Pieux, sportif et dévoué au travail

Dans sa vie de tous les jours, réglée comme une horloge, Kéba Mbaye enseigne en effet à son entourage des valeurs comme la prière, l’attachement au sport, le culte du travail… À entendre Mariette, « il se lève tous les jours très tôt le matin, se soumet à des exercices de gymnastique, fait ses ablutions pour préparer sa prière, honore son devoir religieux, prend son petit-déjeuner et rejoint son bureau pour travailler. À 7 h 30 mn, il est déjà à la Cour suprême qu’il ne quitte qu’à 20 h passées, lorsque tout le monde est déjà rentré chez lui. Il n’interrompt son travail que pour prier. C’est son attachement à la religion qui m’a convaincue, catholique de naissance, de me convertir à la religion musulmane. Les deux après-midis du week-end, il laisse tout pour s’adonner au sport. D’abord au tennis. Plus tard, quand il a eu des problèmes de dos, il s’est converti au golf, qui est devenu sa grande passion. » Après, bien sûr, celle qui venait avant toutes les autres : l’éducation de sa progéniture.
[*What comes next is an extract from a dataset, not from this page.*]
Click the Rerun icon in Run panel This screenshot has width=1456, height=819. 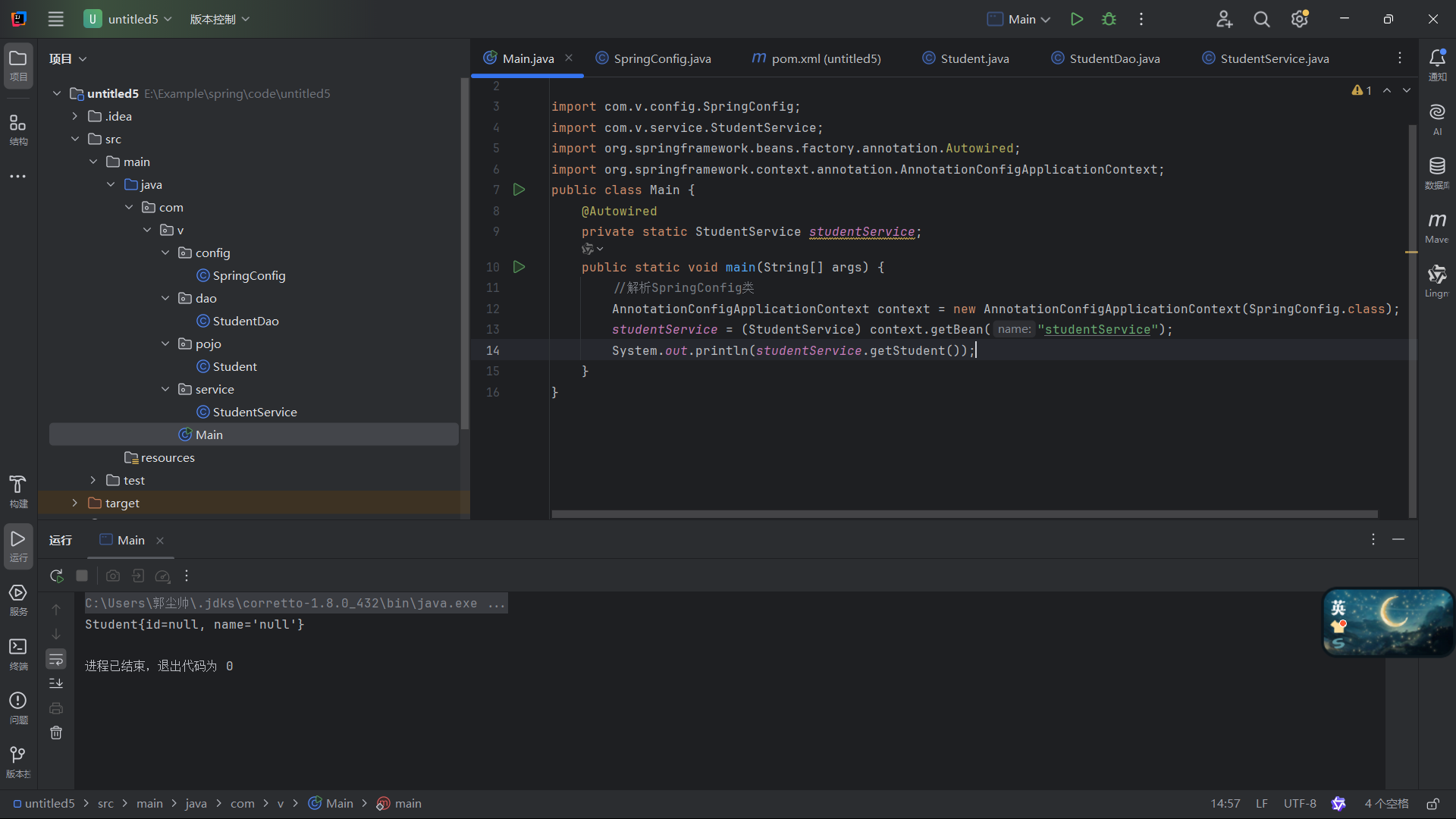point(57,576)
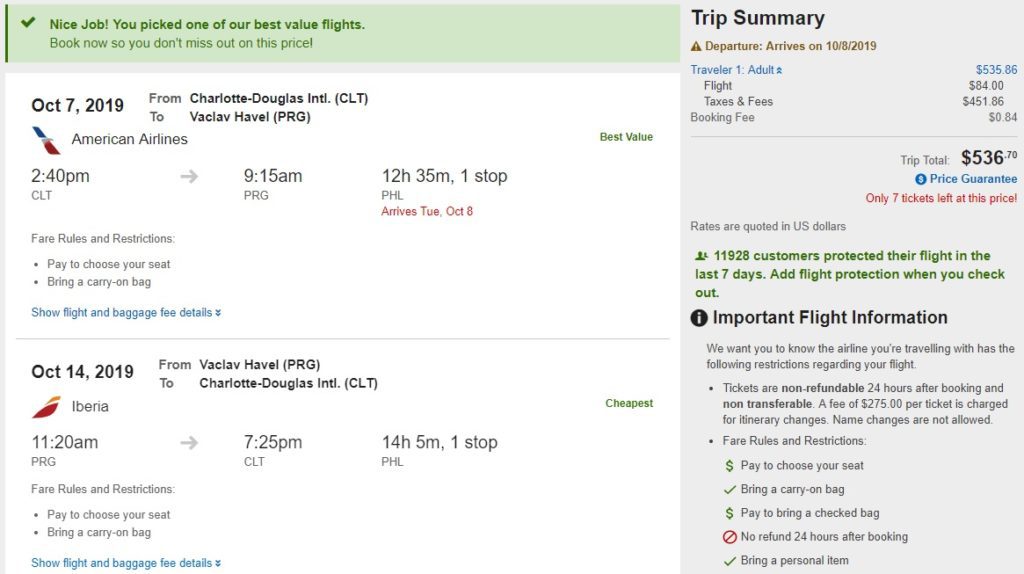The image size is (1024, 574).
Task: Click the Cheapest label on Iberia flight
Action: [x=629, y=404]
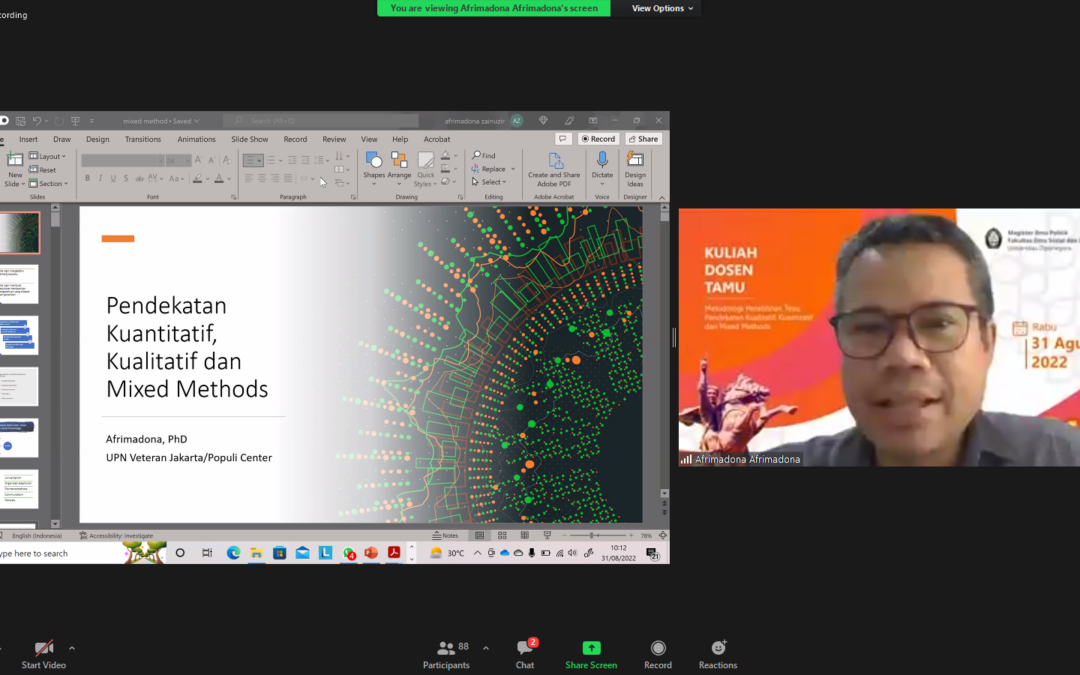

C’est un euphémisme : Kéba Mbaye aimait ses enfants et tenait par-dessus tout à ce qu’ils réussissent. Né dans une famille pauvre, élevé dans l’indigence, il a fait ses études dans des conditions de privation dont il a toujours eu l’obsession de protéger ses enfants. Sa vie professionnelle n’a pas toujours été prospère. Il a connu des tensions de trésorerie, mais sa progéniture n’en a jamais rien senti. Ainsi des dures années qu’il a passées à l’Enfom, à Paris. « J’y ai précédé Mariette qui m’y a rejoint avec nos quatre premiers enfants, raconte-t-il. J’y ai mené une vie dure. Je n’avais comme revenu que la solde d’instituteur de laquelle je devais défalquer la somme destinée à mes parents à Kaolack. J’ai passé les hivers avec un imperméable. Mariette n’avait que deux robes et deux paires de chaussures. Par contre, les enfants n’ont manqué de rien. »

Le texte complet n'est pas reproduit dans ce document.